= Katia Kapovich =

Russian poet

Katia Kapovich (Ка́тя Капо́вич) (born June 21, 1960) is a Russian poet now living in the United States. She writes in both Russian and English.

==Life and career==
She was born in 1960 in Kishinev, Moldavian SSR, Soviet Union (now Chișinău, Moldova), the only child of Jewish parents. She emigrated from the Soviet Union in 1990. In 2002 she received the Witter Bynner Fellowship from the United States Library of Congress. Her first book in English, Gogol in Rome (ISBN 1-84471-046-7), was published in 2004 by Salt Publishing, and was shortlisted for the Poetry Trust's 2005 Jerwood Aldeburgh First Collection Prize.

Her poem 'The Green One Over There' was included in the anthology Poetry 180 (edited by Billy Collins, Random House, 2003; ISBN 0-8129-6887-5) which grew out of the Library of Congress's Poetry 180 poetry-for-schools project.

Her work has appeared in periodicals including the London Review of Books, News from the Republic of Letters, and Novy Mir (in Russian).

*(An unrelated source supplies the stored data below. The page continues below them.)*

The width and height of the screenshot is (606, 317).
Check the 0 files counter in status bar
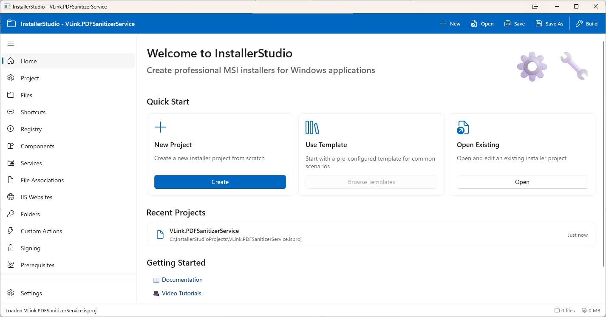(564, 310)
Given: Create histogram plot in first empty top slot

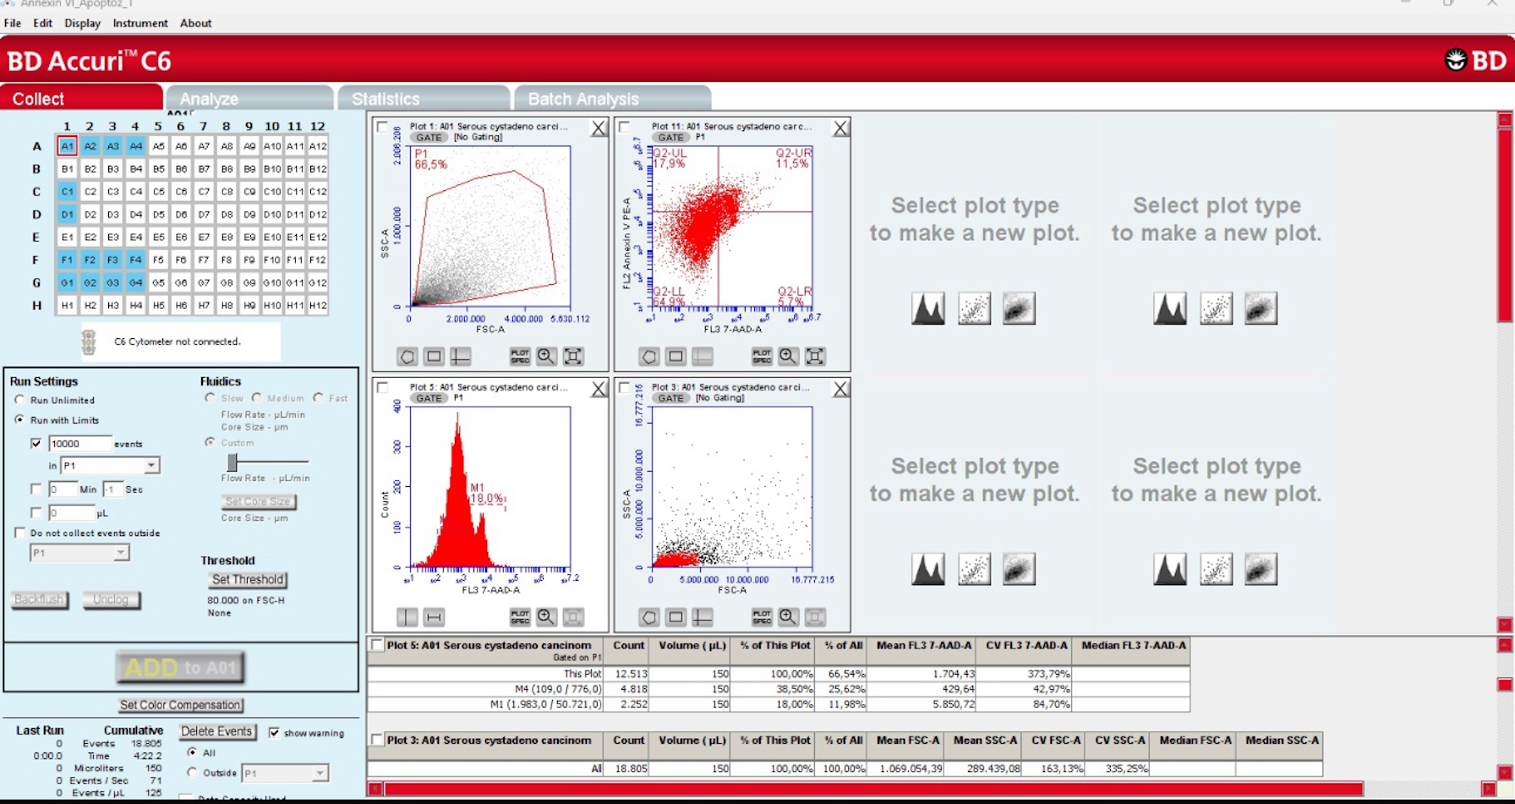Looking at the screenshot, I should pyautogui.click(x=927, y=309).
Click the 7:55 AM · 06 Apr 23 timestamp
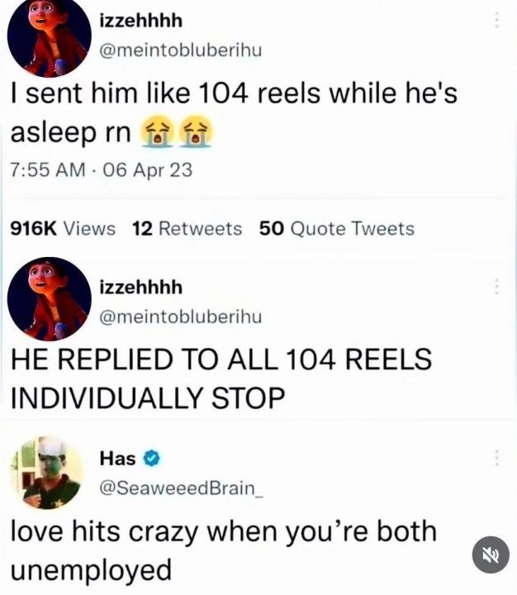This screenshot has height=595, width=517. click(102, 169)
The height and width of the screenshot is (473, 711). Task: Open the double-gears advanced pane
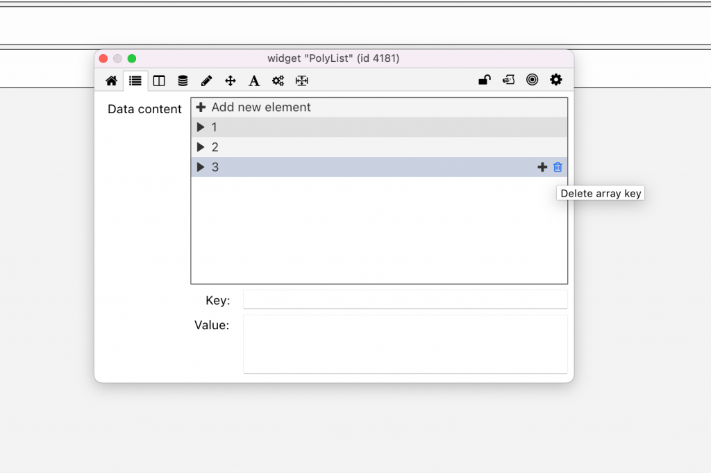(278, 81)
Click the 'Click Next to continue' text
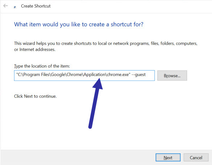The height and width of the screenshot is (165, 212). click(35, 96)
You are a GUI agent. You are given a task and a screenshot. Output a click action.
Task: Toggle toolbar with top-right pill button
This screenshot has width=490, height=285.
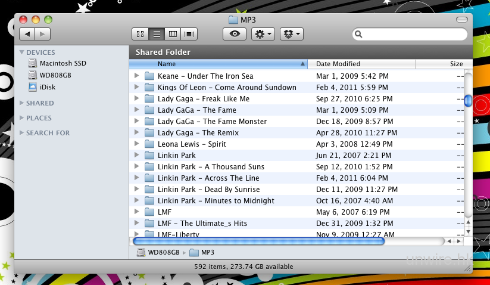click(462, 20)
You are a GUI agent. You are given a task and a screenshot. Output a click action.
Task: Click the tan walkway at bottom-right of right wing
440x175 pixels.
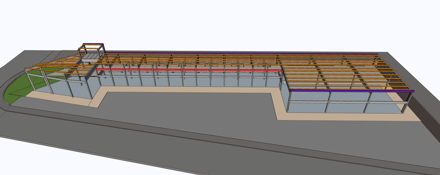[x=348, y=117]
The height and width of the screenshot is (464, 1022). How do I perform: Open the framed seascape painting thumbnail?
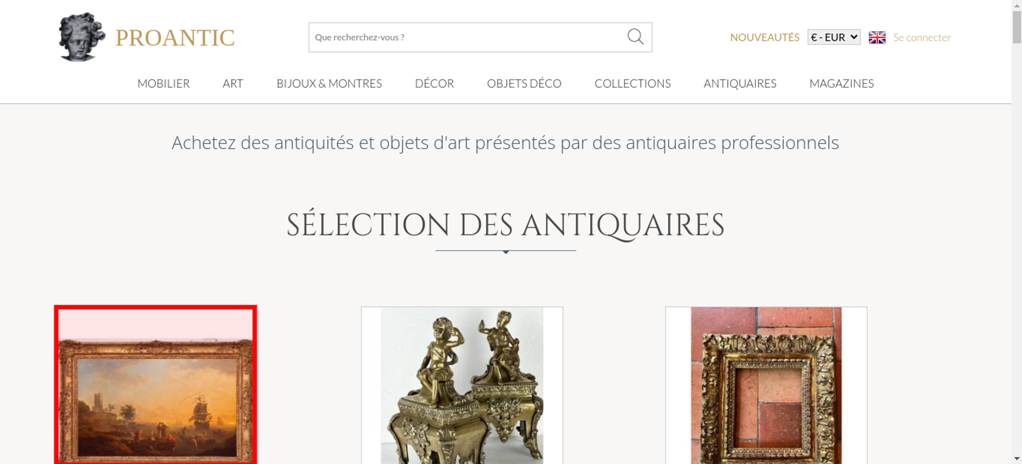click(156, 385)
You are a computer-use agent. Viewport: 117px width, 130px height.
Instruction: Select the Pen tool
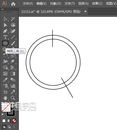pos(5,31)
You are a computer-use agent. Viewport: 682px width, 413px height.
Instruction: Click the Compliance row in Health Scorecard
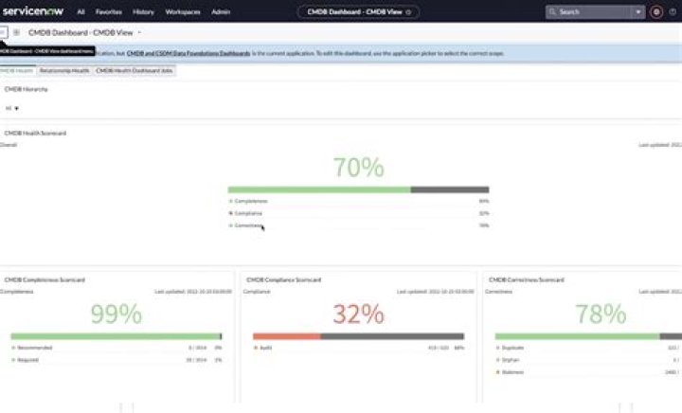point(250,213)
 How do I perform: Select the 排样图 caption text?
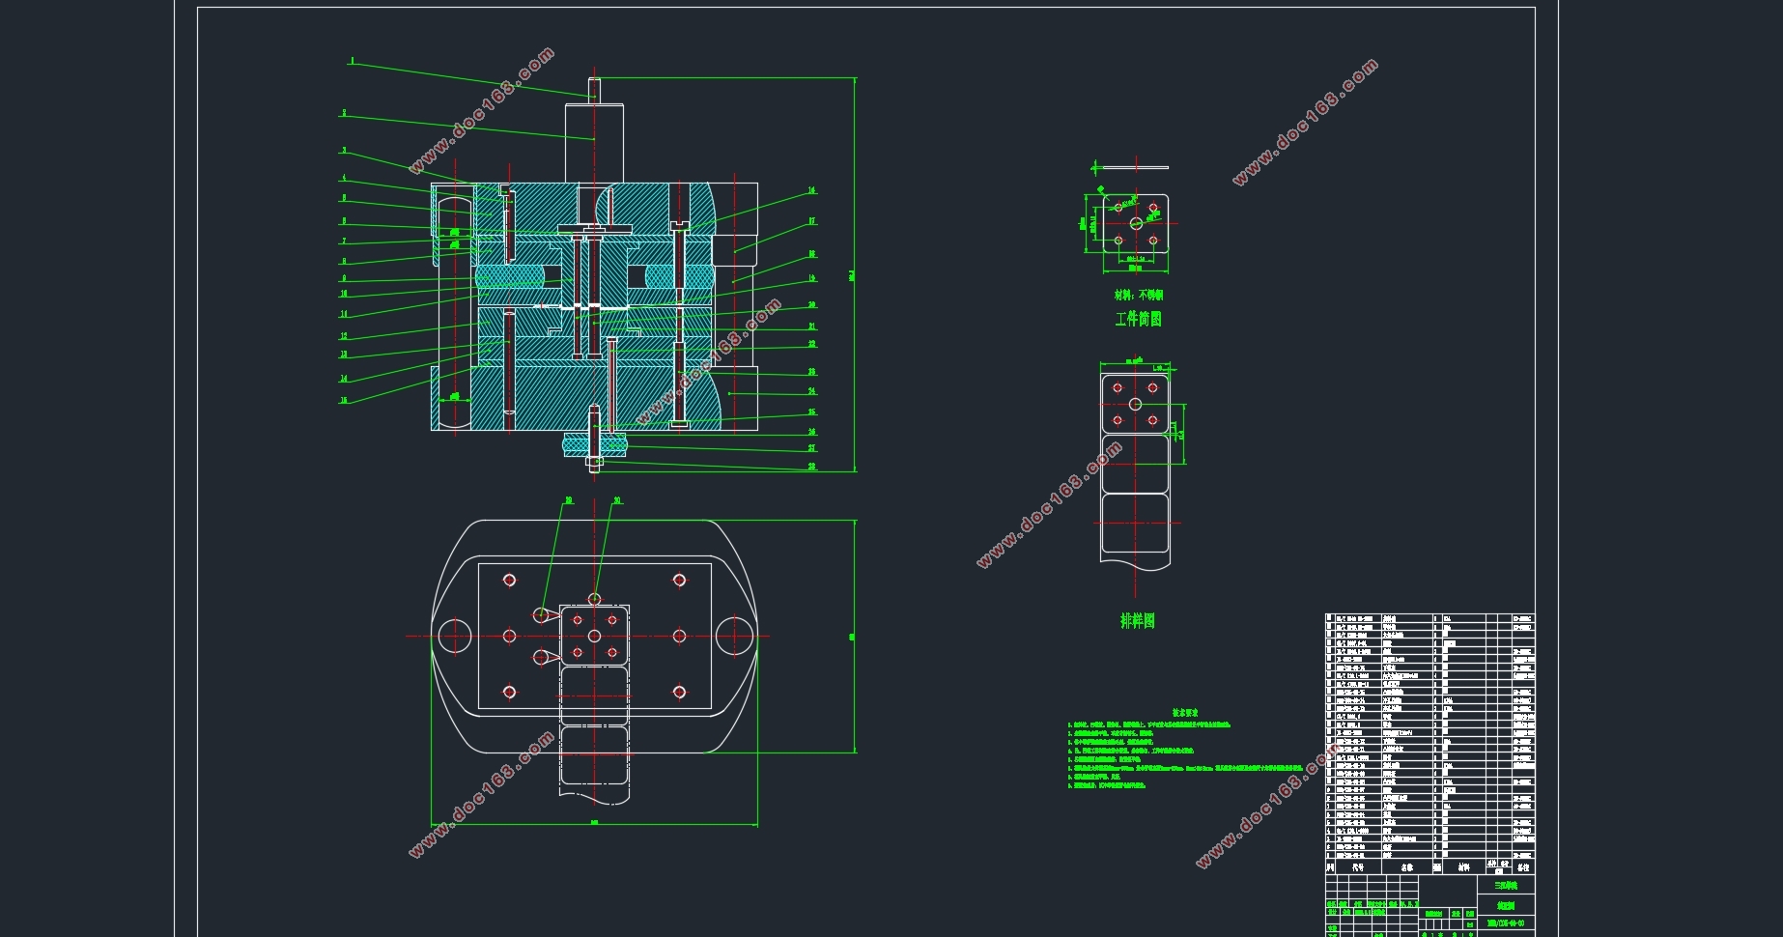(x=1137, y=621)
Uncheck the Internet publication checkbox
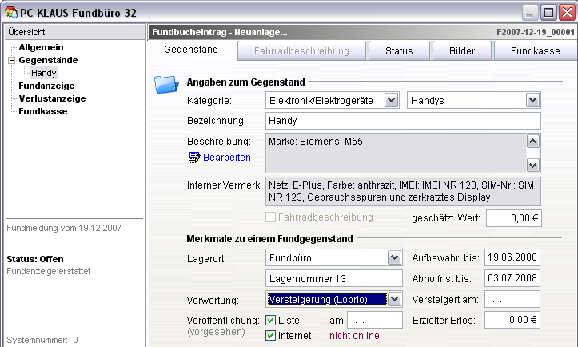The image size is (578, 347). pyautogui.click(x=270, y=335)
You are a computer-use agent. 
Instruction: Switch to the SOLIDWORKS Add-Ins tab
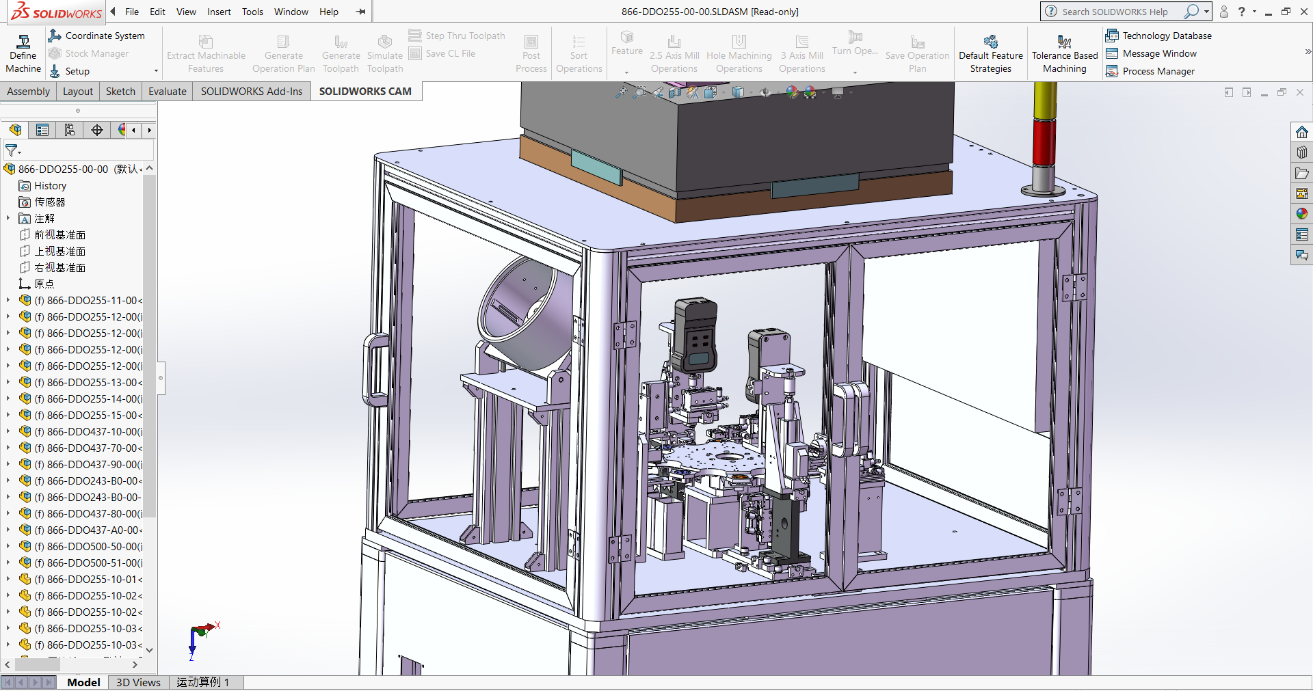pos(252,92)
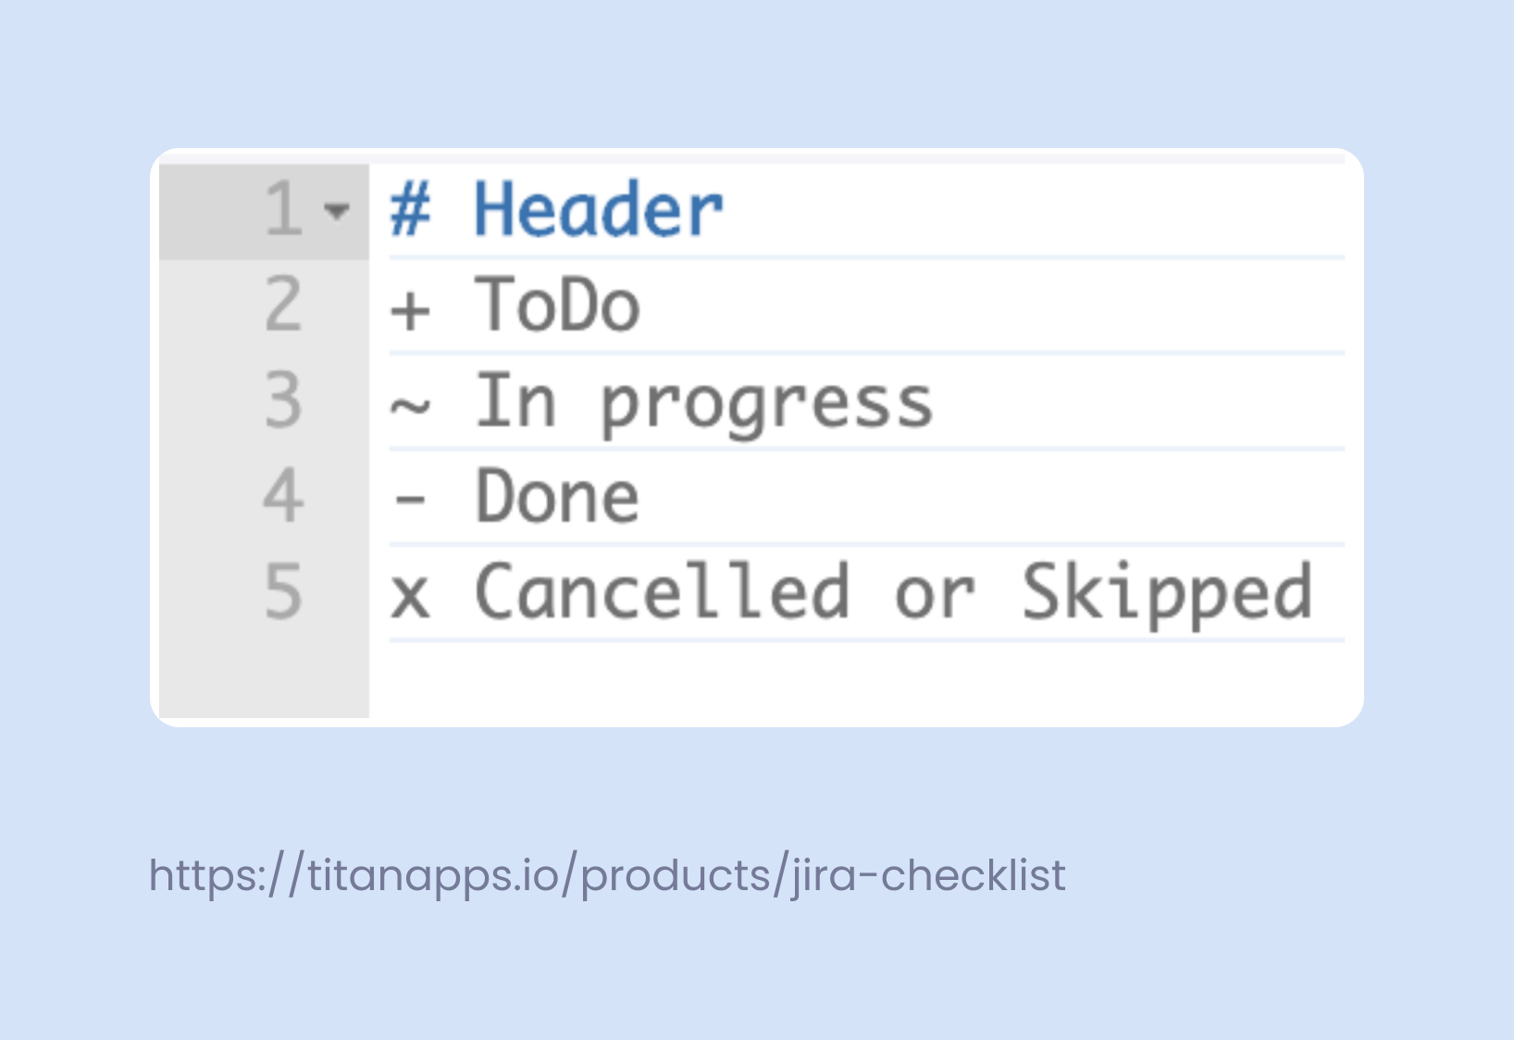Select line number 5 in the gutter
This screenshot has height=1040, width=1514.
click(x=283, y=592)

She is one of the editors of Fulcrum (annual).

==Books==
===Russian===
- День Ангела и ночь (The Day of an Angel and the Night), 1992.
- Суфлер: Роман в стихах (The Prompter) 1998.
- Прощание с шестикрылыми (Farewell to Six-Winged) 2001.
- Перекур: Стихотворения (Smoke-break), 2002.
- Веселый дисциплинарий, 2005.

===English===
- Gogol in Rome, Salt Publishing, 2004, ISBN 1-84471-046-7
- Cossacks and Bandits, Salt Publishing, 2008. ISBN 978-1-84471-447-6.

===Anthologies===
- Richard McKane (translator) Poet for Poet, Hearing Eye, 1998. ISBN 1-870841-57-3.
- Richard McKane (editor) Ten Russian Poets, Surviving the Twentieth Century, Anvil Press Poetry, London, 2003, ISBN 0-85646-328-0.